#### DATA SUPPLIED:
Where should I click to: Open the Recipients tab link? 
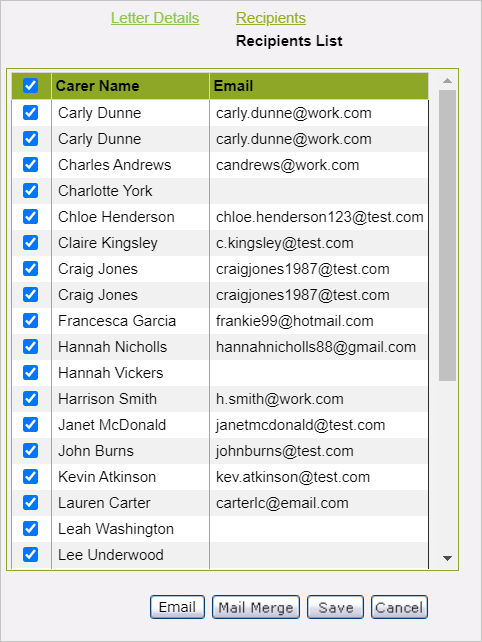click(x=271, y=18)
==
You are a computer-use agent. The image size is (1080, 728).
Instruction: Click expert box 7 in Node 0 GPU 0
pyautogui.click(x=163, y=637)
==
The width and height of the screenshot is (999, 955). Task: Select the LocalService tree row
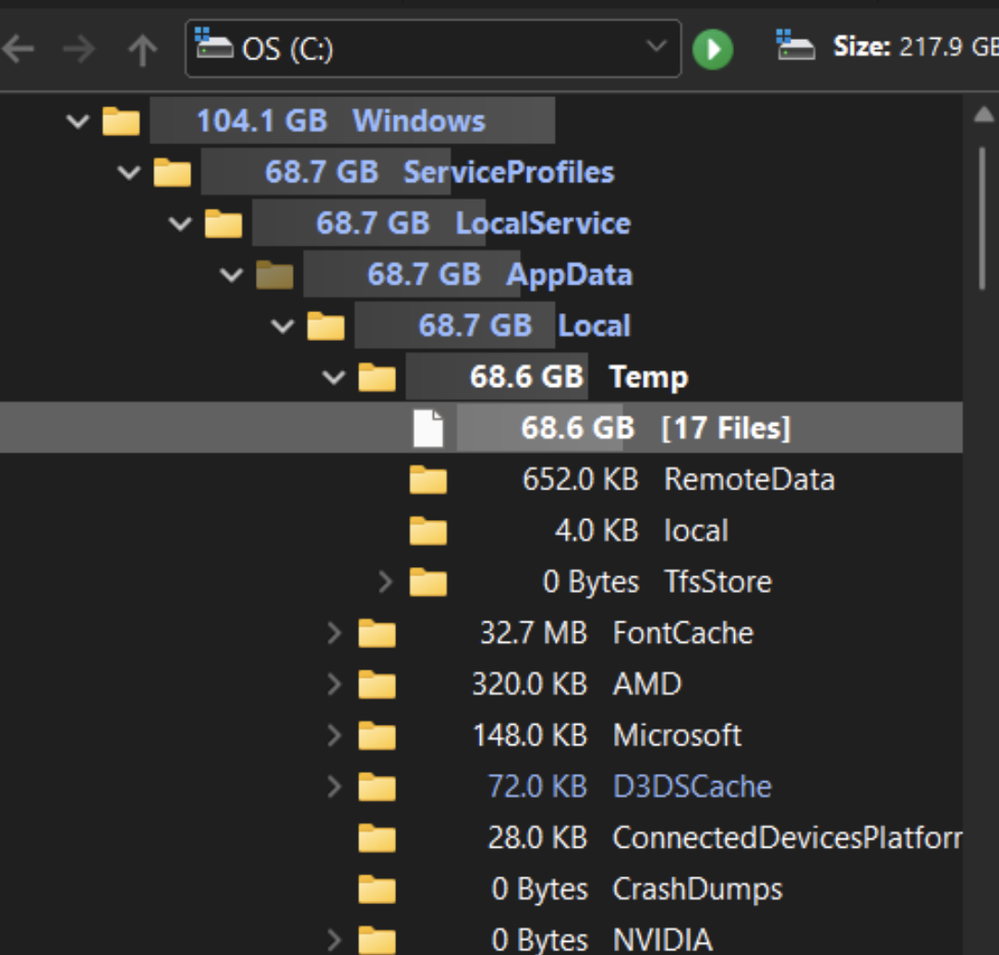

#### DIRECTIONS:
Convert the data from the line with "You are a computer-use" up to and including the line with "pyautogui.click(x=163, y=637)" into a JSON list of strings, one string per line, with blank lines omitted.

#### ANSWER TO THE TASK:
[
  "You are a computer-use agent. The image size is (1080, 728).",
  "Instruction: Click expert box 7 in Node 0 GPU 0",
  "pyautogui.click(x=163, y=637)"
]